Was being used from 1885 to 1962, now it is a cultural heritage. The cemitory was opened by decision of the Tyumen City Council (6(18) June and 18(30) July 1885) in the Bukina village of the Bogadinskaya volost.
It occupies 5 hectares in a rectangle, which is limited: on the north side, by the Scientific and Analytical Center of the Rational Using of Mineral Resources named after V. I. Shpilman, school number 5, Yunnatov Square and Kholodilnaya street; from the northeast side - Tekutyevsky Boulevard and Republic Street; on the southeast side - by the Wedding Palace, Memory Square, Apple Grove, West Siberian Innovation Center and Melnikaite Street; from the south-west side - Taimyrskaya street.
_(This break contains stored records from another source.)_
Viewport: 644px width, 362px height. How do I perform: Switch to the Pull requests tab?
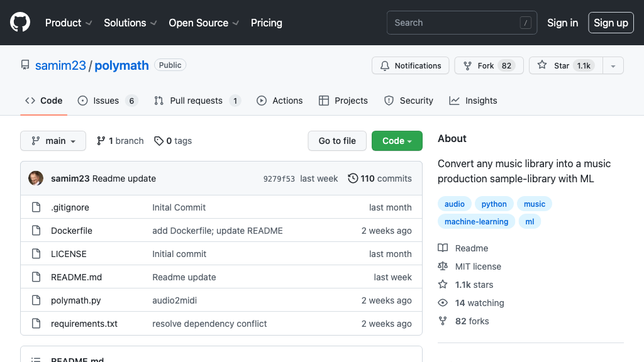tap(197, 101)
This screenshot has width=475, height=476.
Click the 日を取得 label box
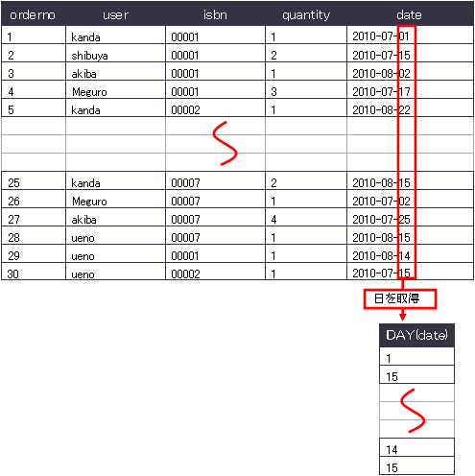[400, 299]
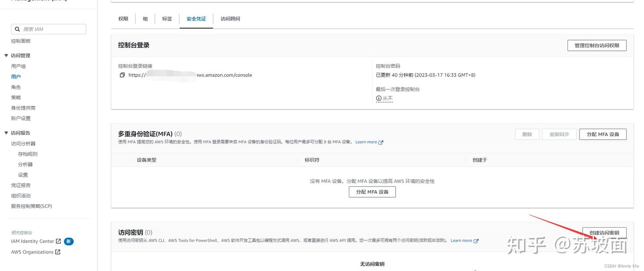The image size is (644, 271).
Task: Click the 重新同步 button
Action: pos(559,133)

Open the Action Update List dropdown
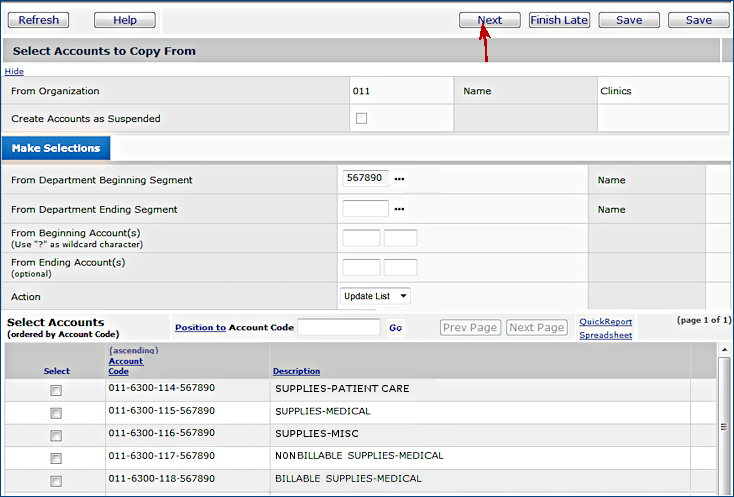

There are about 12,000 graves in the cemetery, so far approximately 1,200 graves have been found. The search for burial detection is carried out by the Granit detachment from Tyumen school No.6 in the middle of the cemetery, on the southeast side, there is a Jewish sector with 25 tombstones, and a Muslim sector near the West Siberian Innovation Center. Old trees of more than a century of age are preserved on the territory: poplars and birches - up to 110 years old, pine trees - up to 120 years old, spruce trees - up to 130 years old. They are a valuable object for studying the history of the city's climate in the 20th century. Since 2005, the cemetery has been recognized as a cultural heritage site, however, its improvement still leaves much to be desired.
It was opened outside the city limits not far from the mill with a steam engine belonging to the local businessman Tekutiev, that is why his name is attached to the churchyard. The rapid growth of Tyumen in the second half of the 20th century led to the fact that the cemetery turned out to be in the middle of urban development (Tyumen, 96 Republic St.)